Kreativitas ST Tak Pudar Meski Harga Bahan Melambung
Di tengah tantangan ekonomi, semangat ST Kesiman dalam berkarya tetap menyala. Wisna mengapresiasi inovasi yang terus berkembang setiap enam bulan sekali saat piodalan tiba.
“Dalam situasi harga bahan yang naik, ST tetap berupaya maksimal. Kreativitas mereka luar biasa. Setiap enam bulan, makin banyak ide-ide baru dan inovasi dalam karya penjor,” tutur Jro Bendesa Wisna.
Lomba Penjor: Bukan Sekadar Ajang Kompetisi
Lomba penjor yang digelar rutin sebelum piodalan memiliki tujuan lebih dalam daripada sekadar mencari pemenang. Wisna menekankan pentingnya pelestarian pakem dan nilai filosofis penjor sebagai bagian dari ritual. “Jangan sampai penjor hanya dilihat sebagai hiasan semata. Kami ingin menjaga pakem dan nilai-nilai yadnya-nya,” tegasnya.
Desa Adat Kesiman juga mempertegas kriteria penilaian lomba untuk memastikan penjor tidak menyimpang dari pakem. Rencananya, tradisi seperti ngelawar akan dihidupkan kembali untuk melengkapi rangkaian piodalan.
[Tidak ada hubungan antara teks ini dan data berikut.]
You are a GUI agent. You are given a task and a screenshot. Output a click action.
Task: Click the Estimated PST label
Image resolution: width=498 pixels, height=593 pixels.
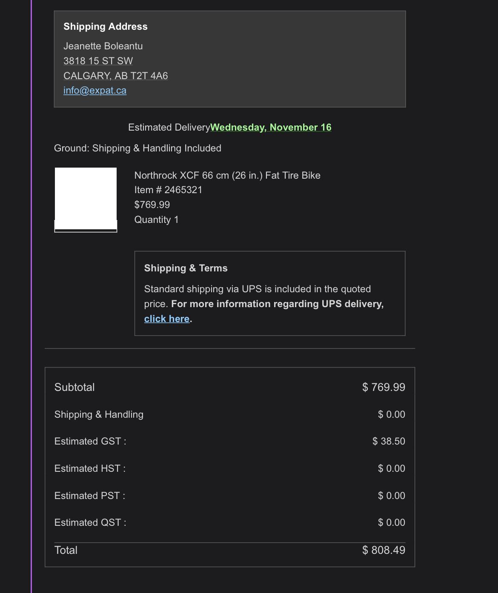tap(89, 496)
Penjor Pengerebongan: Ikon Budaya Generasi Muda Kesiman
Wisna berharap lomba penjor ini bisa menjadi identitas budaya Desa Adat Kesiman sekaligus media penguatan jati diri generasi muda. “Harapan kami, lomba Penjor Pengerebongan bisa menjadi ikon budaya Desa Adat Kesiman. Bukan hanya melestarikan tradisi, tapi juga memperkuat jati diri generasi muda dalam adat istiadat Bali,” pungkasnya. (BEM)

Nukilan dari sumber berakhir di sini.